Officials of the foundation and the Office of Catholic Education, plus friends and donors, celebrated the occasion Monday evening, Sept. 18 at Msgr. Bonner and Archbishop Prendergast High School in Drexel Hill.
Five years ago enrollment in the parish and archdiocesan high schools, which had peaked at about 260,000 in the 1960s, was in free-fall, down to a bit over 68,000 with about 16,000 in the archdiocesan high schools.
There were many causes for this but at the top of the list was the spiraling cost of education. Every increase in tuition was followed by a decrease in enrollment.
An independent Blue Ribbon Commission studied the problem at length and recommended the immediate closing of four archdiocesan high schools and 44 parish elementary schools as a way of cutting costs.
Objectively it made perfect sense. But nothing galvanizes concerned Catholics and alumni more than the threat to close a beloved school.
Most of the targeted elementary schools were consolidated because their low enrollment was not cost effective, yet few other schools have consolidated or closed since that time.
Today all four of the high schools recommended for closure in 2012 — West Catholic, Conwell-Egan, St. Hubert and Bonner-Prendie, as it is known — are still open. In fact the five-year anniversary gathering was held at Bonner-Prendie’s recently refurbished auditorium.
No small part of this stabilization can be attributed to the expert guidance, fundraising and business experience provided by the lay-managed Faith in the Future Foundation, which was given a contract to operate the schools. It has done this so efficiently that the contract was recently renewed.
At this point the reported total enrollment of the 17 high schools is over 13,000 but most of the drop from 16,000 occurred in the initial years of the contract.
“Enrollment has largely stabilized although we have not yet cracked the code on how to grow, but we are working on it,” said Edward Hanway, the chairman of Faith in the Future.
A key to the success of Faith in the Future was the creation of boards for each of the high schools, which Hanway believes is the single most important accomplishment.
Three main items to keep in mind, he believes, are academic excellence, financial stability and affordability, and enrollment. “We do believe we have the opportunity to growth and that is where our focus will be moving forward,” he said.
Bonner-Prendie’s president, Dr. John Cook, who is a product of Archbishop Ryan High School, proudly lists some of the innovations at his school. These include partnerships with six area colleges, a wireless campus and a new school tuition system.
Instead of tuition plus many extra fees added on, Bonner-Prendie has a total fee including almost all activities. According to the school’s website the total cost is $8,850 but that includes participation in and tickets for most athletics, a fall dance and the yearbook. Because of this, Cooke said, attendance at many of the activities has increased.
Cooke is also proud of the school’s high college admission rate. “Many of our students will be first generation college graduates,” he said.

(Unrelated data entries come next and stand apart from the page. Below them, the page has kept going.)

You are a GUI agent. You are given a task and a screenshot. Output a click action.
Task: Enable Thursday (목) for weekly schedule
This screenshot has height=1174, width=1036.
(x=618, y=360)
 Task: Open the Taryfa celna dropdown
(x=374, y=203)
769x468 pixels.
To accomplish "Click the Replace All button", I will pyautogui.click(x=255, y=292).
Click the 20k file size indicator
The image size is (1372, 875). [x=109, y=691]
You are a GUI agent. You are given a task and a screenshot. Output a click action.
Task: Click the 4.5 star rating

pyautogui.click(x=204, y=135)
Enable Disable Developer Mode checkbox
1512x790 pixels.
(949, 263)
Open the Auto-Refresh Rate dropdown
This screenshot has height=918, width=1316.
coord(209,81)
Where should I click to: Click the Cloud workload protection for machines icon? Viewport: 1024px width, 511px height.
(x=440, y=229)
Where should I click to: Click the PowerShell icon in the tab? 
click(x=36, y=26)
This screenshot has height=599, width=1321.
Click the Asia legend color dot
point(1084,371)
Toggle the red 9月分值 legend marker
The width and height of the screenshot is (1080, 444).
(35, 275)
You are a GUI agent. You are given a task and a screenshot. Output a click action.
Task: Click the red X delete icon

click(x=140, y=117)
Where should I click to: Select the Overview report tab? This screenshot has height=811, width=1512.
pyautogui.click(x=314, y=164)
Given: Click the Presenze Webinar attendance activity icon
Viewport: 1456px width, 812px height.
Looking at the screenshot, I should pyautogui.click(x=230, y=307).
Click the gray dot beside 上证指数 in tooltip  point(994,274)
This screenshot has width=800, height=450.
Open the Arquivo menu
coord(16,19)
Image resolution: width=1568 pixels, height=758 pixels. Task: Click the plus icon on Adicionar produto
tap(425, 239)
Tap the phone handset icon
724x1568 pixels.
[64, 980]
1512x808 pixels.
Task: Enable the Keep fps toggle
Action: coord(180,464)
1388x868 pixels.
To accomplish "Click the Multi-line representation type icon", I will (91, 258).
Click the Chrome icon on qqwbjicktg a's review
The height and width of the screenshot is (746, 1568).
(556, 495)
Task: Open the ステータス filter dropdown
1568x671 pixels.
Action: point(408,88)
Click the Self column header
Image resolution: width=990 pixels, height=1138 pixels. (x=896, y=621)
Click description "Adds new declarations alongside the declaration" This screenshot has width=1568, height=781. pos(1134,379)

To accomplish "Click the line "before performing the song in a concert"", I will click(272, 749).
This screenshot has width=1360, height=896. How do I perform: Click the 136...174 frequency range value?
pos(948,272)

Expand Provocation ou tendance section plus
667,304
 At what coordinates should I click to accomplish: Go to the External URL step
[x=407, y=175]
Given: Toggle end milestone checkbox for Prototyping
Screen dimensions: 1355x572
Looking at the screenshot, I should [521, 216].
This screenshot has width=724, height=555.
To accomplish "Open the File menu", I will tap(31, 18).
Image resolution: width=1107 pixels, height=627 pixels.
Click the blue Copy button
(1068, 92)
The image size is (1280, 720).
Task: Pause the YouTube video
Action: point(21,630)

A single combined tuition and fees has also been adopted by several other schools in the system, according to Immaculate Heart Sister Maureen McDermott, the Superintendent for Secondary Schools in the Office of Catholic Education.
She believes the much lower birth rate today combined with the high level of poverty in Philadelphia has affected enrollment numbers.
“Faith in the Future is very important,” she said. “We’ve always had boards with strong and broad talent who bring expertise.”
Madeline Scepansky, a 2012 graduate of Bonner-Prendie who went on to college, recalled how crushed she and her classmates were when it was announced theirs would be the last graduating class.
“We did not only survive, we thrived,” she said. “One thing that was taught us is you can do anything and you don’t have to do it alone.”
Among the Faith in the Future donors present was Leonard Mazur, West Catholic’s class of 1963. A successful businessman, he has given generously to his alma mater and commended the work of Faith in the Future. “Helping the schools is a community-based effort,” he said.
Mazur and his wife could give money to many different causes, but for him, “West Catholic save lives,” he said. “The last class had one hundred percent college acceptance.”
Educators from many other high schools were there, among them Father Joseph Bongard, president of Roman Catholic High School, Philadelphia’s first archdiocesan high school founded in 1890. It was slated for closure in 1986 but was saved through aggressive fundraising and student recruitment by an actively involved alumni that refused to let their school die. Their pioneer work has become the blueprint for every archdiocesan high school since.
Raising money, Father Bongard said, “can present big challenges. There are so many people involved. It’s not being run by the front office, it is people, and that make all the difference in the world.”
That’s exactly how Faith in the Future is operating today.